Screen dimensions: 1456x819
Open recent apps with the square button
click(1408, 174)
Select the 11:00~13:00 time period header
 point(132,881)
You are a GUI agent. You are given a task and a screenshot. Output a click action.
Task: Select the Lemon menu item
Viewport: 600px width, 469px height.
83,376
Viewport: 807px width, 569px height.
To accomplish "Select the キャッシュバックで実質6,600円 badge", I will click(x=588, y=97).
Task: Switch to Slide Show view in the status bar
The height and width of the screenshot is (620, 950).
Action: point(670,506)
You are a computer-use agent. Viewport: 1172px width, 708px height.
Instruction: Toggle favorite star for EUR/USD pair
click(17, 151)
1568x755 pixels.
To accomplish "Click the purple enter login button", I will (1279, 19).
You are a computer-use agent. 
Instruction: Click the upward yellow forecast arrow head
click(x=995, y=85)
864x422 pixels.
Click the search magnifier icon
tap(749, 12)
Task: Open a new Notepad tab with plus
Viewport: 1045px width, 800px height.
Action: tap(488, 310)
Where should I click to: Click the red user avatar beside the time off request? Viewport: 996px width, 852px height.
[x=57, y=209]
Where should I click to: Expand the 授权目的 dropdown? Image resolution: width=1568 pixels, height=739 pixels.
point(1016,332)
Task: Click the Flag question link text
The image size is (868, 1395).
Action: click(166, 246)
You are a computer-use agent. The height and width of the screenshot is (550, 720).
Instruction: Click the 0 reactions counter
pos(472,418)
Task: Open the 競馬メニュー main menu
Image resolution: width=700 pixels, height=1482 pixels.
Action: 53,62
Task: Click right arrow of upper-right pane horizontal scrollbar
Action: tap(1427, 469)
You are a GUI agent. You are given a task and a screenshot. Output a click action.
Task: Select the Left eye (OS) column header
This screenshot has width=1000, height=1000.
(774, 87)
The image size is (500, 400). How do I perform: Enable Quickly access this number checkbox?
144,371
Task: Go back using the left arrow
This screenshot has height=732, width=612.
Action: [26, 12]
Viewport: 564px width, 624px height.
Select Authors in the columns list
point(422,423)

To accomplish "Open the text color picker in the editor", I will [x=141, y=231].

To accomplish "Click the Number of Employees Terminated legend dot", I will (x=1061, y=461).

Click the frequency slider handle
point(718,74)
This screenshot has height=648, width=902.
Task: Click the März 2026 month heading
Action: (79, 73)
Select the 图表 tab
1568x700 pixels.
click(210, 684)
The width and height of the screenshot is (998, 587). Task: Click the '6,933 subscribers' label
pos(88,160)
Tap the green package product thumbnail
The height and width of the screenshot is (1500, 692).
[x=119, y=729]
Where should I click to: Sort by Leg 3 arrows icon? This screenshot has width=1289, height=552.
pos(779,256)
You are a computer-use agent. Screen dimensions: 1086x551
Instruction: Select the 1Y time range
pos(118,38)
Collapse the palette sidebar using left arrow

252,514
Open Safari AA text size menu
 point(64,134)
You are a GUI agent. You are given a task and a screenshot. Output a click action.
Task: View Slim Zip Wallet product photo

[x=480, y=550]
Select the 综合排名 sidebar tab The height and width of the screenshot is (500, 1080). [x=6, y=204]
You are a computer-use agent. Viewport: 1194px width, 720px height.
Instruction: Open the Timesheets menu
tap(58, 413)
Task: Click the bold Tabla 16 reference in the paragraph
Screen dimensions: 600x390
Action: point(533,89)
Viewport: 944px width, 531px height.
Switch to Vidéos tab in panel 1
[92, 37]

= What to produce =
The required output is the full set of entries, reproduced verbatim.

= Exercise answer =
Screen dimensions: 1456x819
Open recent apps with the square button
click(1408, 174)
Select the 11:00~13:00 time period header
 point(132,881)
You are a GUI agent. You are given a task and a screenshot. Output a click action.
Task: Select the Lemon menu item
Viewport: 600px width, 469px height.
83,376
Viewport: 807px width, 569px height.
To accomplish "Select the キャッシュバックで実質6,600円 badge", I will click(x=588, y=97).
Task: Switch to Slide Show view in the status bar
The height and width of the screenshot is (620, 950).
Action: point(670,506)
You are a computer-use agent. Viewport: 1172px width, 708px height.
Instruction: Toggle favorite star for EUR/USD pair
click(17, 151)
1568x755 pixels.
To accomplish "Click the purple enter login button", I will (1279, 19).
You are a computer-use agent. 
Instruction: Click the upward yellow forecast arrow head
click(x=995, y=85)
864x422 pixels.
Click the search magnifier icon
tap(749, 12)
Task: Open a new Notepad tab with plus
Viewport: 1045px width, 800px height.
Action: tap(488, 310)
Where should I click to: Click the red user avatar beside the time off request? Viewport: 996px width, 852px height.
[x=57, y=209]
Where should I click to: Expand the 授权目的 dropdown? Image resolution: width=1568 pixels, height=739 pixels.
point(1016,332)
Task: Click the Flag question link text
The image size is (868, 1395).
Action: click(166, 246)
You are a computer-use agent. The height and width of the screenshot is (550, 720).
Instruction: Click the 0 reactions counter
pos(472,418)
Task: Open the 競馬メニュー main menu
Image resolution: width=700 pixels, height=1482 pixels.
Action: 53,62
Task: Click right arrow of upper-right pane horizontal scrollbar
Action: tap(1427, 469)
You are a GUI agent. You are given a task and a screenshot. Output a click action.
Task: Select the Left eye (OS) column header
This screenshot has width=1000, height=1000.
(774, 87)
The image size is (500, 400). How do I perform: Enable Quickly access this number checkbox?
144,371
Task: Go back using the left arrow
This screenshot has height=732, width=612.
Action: [26, 12]
Viewport: 564px width, 624px height.
Select Authors in the columns list
point(422,423)

To accomplish "Open the text color picker in the editor", I will [x=141, y=231].

To accomplish "Click the Number of Employees Terminated legend dot", I will (x=1061, y=461).

Click the frequency slider handle
point(718,74)
This screenshot has height=648, width=902.
Task: Click the März 2026 month heading
Action: (79, 73)
Select the 图表 tab
1568x700 pixels.
click(210, 684)
The width and height of the screenshot is (998, 587). Task: Click the '6,933 subscribers' label
pos(88,160)
Tap the green package product thumbnail
The height and width of the screenshot is (1500, 692).
[x=119, y=729]
Where should I click to: Sort by Leg 3 arrows icon? This screenshot has width=1289, height=552.
pos(779,256)
You are a computer-use agent. Screen dimensions: 1086x551
Instruction: Select the 1Y time range
pos(118,38)
Collapse the palette sidebar using left arrow

252,514
Open Safari AA text size menu
 point(64,134)
You are a GUI agent. You are given a task and a screenshot. Output a click action.
Task: View Slim Zip Wallet product photo

[x=480, y=550]
Select the 综合排名 sidebar tab The height and width of the screenshot is (500, 1080). [x=6, y=204]
You are a computer-use agent. Viewport: 1194px width, 720px height.
Instruction: Open the Timesheets menu
tap(58, 413)
Task: Click the bold Tabla 16 reference in the paragraph
Screen dimensions: 600x390
Action: point(533,89)
Viewport: 944px width, 531px height.
Switch to Vidéos tab in panel 1
[92, 37]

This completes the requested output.